Inhibition of bcl-2 and cox-2 Protein Expression after Local Application of a New Carmustine-Loaded Clinoptilolite-Based Delivery System in a Chemically Induced Skin Cancer Model in Mice
Cristina Mihaela Ghiciuc,
Aurel Lulu Strat,
Lacramioara Ochiuz,
Catalina Elena Lupusoru,
Maria Ignat,
Aurelia Vasile,
Alexandru Grigorovici,
Iulian Stoleriu,
Carmen Solcan
Affiliations
Cristina Mihaela Ghiciuc
Department of Pharmacology, Faculty of Medicine, “Grigore T. Popa” University of Medicine and Pharmacy, 16, University Street, 700115 Iasi, Romania
Aurel Lulu Strat
Department of Pharmacology, Faculty of Medicine, “Grigore T. Popa” University of Medicine and Pharmacy, 16, University Street, 700115 Iasi, Romania
Lacramioara Ochiuz
Department of Pharmaceutical Technology, Faculty of Pharmacy, “Grigore T. Popa” University of Medicine and Pharmacy, 16, University Street, 700115 Iasi, Romania
Catalina Elena Lupusoru
Department of Pharmacology, Faculty of Medicine, “Grigore T. Popa” University of Medicine and Pharmacy, 16, University Street, 700115 Iasi, Romania
Maria Ignat
Faculty of Chemistry, “Al. I. Cuza” University, 11, Blvd. Carol the 1st, 700560 Iasi, Romania
Aurelia Vasile
Faculty of Chemistry, “Al. I. Cuza” University, 11, Blvd. Carol the 1st, 700560 Iasi, Romania
Alexandru Grigorovici
Department of Surgery, Faculty of Medicine, “Grigore T. Popa” University of Medicine and Pharmacy, 16, University Street, 700115 Iasi, Romania
Iulian Stoleriu
Faculty of Mathematics, “Al.

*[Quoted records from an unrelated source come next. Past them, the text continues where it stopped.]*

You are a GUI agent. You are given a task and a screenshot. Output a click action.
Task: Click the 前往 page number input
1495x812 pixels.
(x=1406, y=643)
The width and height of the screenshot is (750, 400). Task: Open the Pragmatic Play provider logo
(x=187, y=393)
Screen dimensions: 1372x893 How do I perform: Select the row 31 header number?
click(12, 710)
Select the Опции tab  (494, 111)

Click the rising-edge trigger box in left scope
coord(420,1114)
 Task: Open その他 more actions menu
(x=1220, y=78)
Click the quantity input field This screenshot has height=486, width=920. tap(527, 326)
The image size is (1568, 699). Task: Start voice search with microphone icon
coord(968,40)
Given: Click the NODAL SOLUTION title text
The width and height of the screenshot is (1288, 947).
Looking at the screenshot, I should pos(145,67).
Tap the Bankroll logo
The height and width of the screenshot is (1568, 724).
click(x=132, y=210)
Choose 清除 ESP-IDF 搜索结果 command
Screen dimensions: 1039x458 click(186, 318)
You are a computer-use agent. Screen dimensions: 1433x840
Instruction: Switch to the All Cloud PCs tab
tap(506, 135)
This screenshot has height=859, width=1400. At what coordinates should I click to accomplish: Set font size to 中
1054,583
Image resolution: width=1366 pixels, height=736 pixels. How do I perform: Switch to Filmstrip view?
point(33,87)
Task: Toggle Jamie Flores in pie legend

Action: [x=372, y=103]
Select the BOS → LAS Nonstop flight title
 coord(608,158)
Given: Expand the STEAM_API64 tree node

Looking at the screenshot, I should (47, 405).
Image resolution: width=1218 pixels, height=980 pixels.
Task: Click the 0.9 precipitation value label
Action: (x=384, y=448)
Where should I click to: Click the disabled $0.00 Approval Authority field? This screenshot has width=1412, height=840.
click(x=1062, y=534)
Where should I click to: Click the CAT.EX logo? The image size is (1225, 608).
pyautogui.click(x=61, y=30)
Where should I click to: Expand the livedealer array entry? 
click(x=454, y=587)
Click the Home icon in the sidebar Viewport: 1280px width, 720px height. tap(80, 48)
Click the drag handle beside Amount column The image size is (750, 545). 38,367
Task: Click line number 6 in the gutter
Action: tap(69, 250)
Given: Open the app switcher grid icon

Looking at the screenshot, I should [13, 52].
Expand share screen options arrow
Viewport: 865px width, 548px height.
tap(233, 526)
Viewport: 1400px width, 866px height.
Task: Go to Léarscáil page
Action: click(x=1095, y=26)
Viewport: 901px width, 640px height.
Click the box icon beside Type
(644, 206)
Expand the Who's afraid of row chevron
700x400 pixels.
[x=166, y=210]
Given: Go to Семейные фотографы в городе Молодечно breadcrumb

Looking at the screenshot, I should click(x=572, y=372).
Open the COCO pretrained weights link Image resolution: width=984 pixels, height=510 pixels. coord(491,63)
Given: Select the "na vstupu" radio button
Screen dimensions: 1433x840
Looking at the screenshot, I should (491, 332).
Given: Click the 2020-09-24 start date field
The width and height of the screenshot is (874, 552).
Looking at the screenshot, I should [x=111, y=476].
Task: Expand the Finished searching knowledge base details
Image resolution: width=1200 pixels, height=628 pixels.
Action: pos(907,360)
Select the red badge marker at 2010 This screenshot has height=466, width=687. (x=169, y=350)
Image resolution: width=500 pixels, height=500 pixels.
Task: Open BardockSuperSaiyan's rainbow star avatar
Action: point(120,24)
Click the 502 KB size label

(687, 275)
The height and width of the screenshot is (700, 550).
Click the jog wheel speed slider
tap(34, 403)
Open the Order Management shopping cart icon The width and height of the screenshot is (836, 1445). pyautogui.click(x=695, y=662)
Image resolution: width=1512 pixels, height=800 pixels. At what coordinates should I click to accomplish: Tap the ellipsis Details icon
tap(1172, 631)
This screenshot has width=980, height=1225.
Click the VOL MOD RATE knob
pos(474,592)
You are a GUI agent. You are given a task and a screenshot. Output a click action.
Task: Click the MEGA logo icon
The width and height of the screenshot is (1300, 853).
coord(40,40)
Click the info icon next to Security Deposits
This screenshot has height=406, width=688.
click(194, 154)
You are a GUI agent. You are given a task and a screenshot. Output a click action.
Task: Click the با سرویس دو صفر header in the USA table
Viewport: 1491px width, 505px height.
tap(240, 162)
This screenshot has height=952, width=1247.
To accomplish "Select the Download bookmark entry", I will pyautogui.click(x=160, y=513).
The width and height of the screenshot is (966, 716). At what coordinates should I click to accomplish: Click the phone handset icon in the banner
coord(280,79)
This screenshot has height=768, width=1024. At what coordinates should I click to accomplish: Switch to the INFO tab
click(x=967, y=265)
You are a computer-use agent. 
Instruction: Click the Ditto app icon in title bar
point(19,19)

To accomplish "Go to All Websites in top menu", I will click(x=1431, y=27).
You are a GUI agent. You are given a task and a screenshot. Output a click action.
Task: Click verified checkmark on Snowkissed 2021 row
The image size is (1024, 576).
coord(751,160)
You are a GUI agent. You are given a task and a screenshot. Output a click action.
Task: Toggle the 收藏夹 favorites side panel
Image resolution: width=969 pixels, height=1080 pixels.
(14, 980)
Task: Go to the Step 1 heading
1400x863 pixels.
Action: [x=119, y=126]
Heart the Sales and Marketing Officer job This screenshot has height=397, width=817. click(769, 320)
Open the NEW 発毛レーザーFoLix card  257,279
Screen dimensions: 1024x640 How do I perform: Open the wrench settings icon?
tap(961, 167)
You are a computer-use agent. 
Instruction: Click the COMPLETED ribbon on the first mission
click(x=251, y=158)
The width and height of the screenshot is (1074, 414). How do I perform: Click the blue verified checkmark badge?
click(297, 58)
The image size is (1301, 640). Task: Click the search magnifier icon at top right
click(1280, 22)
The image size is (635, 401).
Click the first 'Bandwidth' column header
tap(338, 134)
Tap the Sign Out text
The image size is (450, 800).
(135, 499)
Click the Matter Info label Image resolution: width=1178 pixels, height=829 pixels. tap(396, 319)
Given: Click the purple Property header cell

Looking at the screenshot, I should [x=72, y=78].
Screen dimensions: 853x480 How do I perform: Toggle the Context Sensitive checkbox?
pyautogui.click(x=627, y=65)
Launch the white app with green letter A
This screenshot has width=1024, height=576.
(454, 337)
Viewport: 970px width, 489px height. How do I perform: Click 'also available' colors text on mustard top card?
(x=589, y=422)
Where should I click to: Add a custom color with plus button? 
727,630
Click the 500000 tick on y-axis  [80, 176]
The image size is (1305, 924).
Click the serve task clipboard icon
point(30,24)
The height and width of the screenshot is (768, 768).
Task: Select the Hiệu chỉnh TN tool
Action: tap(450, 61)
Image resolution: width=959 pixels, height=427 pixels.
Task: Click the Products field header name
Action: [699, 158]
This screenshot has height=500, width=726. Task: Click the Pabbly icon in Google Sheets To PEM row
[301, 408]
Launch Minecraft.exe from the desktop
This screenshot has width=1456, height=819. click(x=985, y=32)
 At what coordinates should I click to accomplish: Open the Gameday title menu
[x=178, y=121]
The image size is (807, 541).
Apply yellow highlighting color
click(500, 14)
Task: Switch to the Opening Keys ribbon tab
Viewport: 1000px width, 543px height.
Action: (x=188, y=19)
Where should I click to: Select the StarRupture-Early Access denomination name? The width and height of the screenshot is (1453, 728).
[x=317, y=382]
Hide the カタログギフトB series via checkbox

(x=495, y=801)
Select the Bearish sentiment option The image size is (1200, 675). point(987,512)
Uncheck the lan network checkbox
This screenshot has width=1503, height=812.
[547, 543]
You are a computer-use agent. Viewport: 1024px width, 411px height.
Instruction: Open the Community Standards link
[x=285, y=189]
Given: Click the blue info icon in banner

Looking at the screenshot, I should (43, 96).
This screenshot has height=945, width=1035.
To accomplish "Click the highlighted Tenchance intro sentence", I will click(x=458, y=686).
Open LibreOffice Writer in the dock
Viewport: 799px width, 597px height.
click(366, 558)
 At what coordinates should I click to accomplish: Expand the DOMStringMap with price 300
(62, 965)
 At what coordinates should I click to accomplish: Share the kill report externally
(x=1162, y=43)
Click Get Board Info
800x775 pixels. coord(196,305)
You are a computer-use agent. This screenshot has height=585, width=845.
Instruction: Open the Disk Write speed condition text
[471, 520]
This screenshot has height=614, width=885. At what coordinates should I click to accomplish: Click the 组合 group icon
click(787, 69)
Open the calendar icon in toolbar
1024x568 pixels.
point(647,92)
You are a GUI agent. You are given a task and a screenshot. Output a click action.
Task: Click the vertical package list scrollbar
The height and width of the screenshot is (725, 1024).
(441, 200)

I. Cuza” University, 11, Blvd. Carol the 1st, 700506 Iasi, Romania
Carmen Solcan
Department of Molecular Biology, Histology and Embriology, Faculty of Veterinary Medicine, University of Agricultural Science and Veterinary Medicine “Ion Ionescu de la Brad”, 8, Mihail Sadoveanu Alley, 700489 Iasi, Romania
Our research has focused on in vitro and in vivo evaluations of a new Carmustine (BCNU)-loaded clinoptilolite-based delivery system. Two clinoptilolite ionic forms—hydrogen form (HCLI) and sodium form (NaCLI)—were prepared, allowing a loading degree of about 5–6 mg BCNU/g of zeolite matrix due to the dual porous feature of clinoptilolite. Clinoptilolite-based delivery systems released 35.23% of the load in 12 h for the BCNU@HCLI system and only 10.82% for the BCNU@NaCLI system. The BCNU@HCLI system was chosen to develop gel and cream semisolid dosage forms. The cream (C_BCNU@HCLI) released 29.6% of the loaded BCNU after 12 h in the Nylon synthetic membrane test and 31.6% in the collagen membrane test, higher by comparison to the gel. The new cream was evaluated in vivo in a chemically induced model of skin cancer in mice. Quantitative immunohistochemistry analysis showed stronger inhibition of B-cell lymphoma-2 (bcl-2) and cyclooxygenase 2 (cox-2) protein expression, known markers for cancer survival and aggressiveness, after the treatment with C_BCNU@HCLI by comparison to all the control treatment types, including an off-label magistral formula commercially available Carmustine cream as reference, bringing evidence that a clinoptilolite-based delivery systems could be used as a cancer drug carriers and controlled release systems (skin-targeted topical delivery systems).